Результатом явился сенаторский декрет, называющий Ариовиста другом и союзником римского народа. Все это сопровождалось богатыми дарами лично от Цезаря вождю свевов, что также возымело желаемый эффект. Получив подтверждение своего настоящего положения, Ариовист мог вздохнуть с облегчением. Его галльская сторожевая застава — факт, признанный Сенатом Рима.
Провести декрет друга и союзника для египетского царя и германского вождя оказалось для Цезаря нетрудным. Исконно консервативный, всегда настроенный против огромных затрат на войну, Сенат сразу увидел, что подтверждение права Птолемея Авлета на трон означало, что такие люди, как Красc, не смогут прибрать Египет к рукам, а привилегии Ариовиста отменяли угрозу войны в Галлии. Не возникло даже необходимости в речах Помпея.
Среди всей этой убывающей популярности Цезарь приобрел свою третью жену, Кальпурнию, дочь Луция Кальпурния Пизона. Восемнадцатилетняя девушка оказалась именно такой женой, какая требовалась Цезарю в этот период его карьеры. Как и ее отец, она была высокой, смуглой, очень привлекательной — спокойной, с глубоким чувством собственного достоинства, что очень напоминало Цезарю его мать, которая была двоюродной сестрой бабушки Кальпурнии, Рутилии. Умная и начитанная, всегда веселая, нетребовательная, она вошла в жизнь Общественного дома так легко, словно всегда там находилась. Почти ровесница Юлии, Кальпурния стала своего рода компенсацией потери дочери Цезаря. Особенно для самого Цезаря.
Конечно, он обращался с женой очень умно. Один из больших недостатков рассудочно организованных браков, особенно скороспелых, — это реакция мужа на новую жену. Она являлась для супруга совершенной незнакомкой. В тех случаях, когда такая жена была самодостаточным человеком, как Кальпурния, застенчивость и неловкость строили стену между супругами. Понимая ситуацию, Цезарь постепенно разрушал эту стену. Он относился к Кальпурнии так, как относился к Юлии, с той лишь разницей, что Кальпурния была женой, а не дочерью. Он занимался с ней любовью ласково, весело, тактично.

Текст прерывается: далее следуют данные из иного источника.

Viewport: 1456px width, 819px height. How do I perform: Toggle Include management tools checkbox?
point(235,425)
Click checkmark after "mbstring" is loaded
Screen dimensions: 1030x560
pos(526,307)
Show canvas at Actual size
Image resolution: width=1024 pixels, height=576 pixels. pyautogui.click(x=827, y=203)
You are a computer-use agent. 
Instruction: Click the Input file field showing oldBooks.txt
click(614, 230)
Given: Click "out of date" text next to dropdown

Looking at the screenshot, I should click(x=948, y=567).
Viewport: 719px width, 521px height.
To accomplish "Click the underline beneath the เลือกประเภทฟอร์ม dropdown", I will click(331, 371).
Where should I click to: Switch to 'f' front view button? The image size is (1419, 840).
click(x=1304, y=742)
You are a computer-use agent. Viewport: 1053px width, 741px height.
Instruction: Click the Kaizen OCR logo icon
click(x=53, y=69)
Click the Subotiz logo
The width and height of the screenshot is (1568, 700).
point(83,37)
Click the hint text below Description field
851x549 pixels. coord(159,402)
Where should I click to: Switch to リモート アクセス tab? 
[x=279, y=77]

Когда Кальпурния узнала от своего довольного отца, что должна выйти замуж за старшего консула и великого понтифика, она испугалась. Сможет ли она справиться? Но Цезарь был такой внимательный, такой заботливый! Каждый день он дарил ей маленькие подарки, браслет или шарф, пару сережек, какие-нибудь красивые сандалии, которые, как он заметил, блеснули на прилавке на рыночной площади. А однажды, проходя мимо, он бросил что-то ей на колени (ей не следовало знать, что он проделывал такое с женщинами не раз и не два). Это «что-то» зашевелилось и тоненько мяукнуло — о, он преподнес ей котенка! Как он узнал, что она обожает кошек? Как он узнал, что ее мать ненавидит их и не разрешает держать в доме?
Черные глаза Кальпурнии заблестели, она взяла в руки комочек рыжего меха, подняла к лицу и, радостная, взглянула на мужа.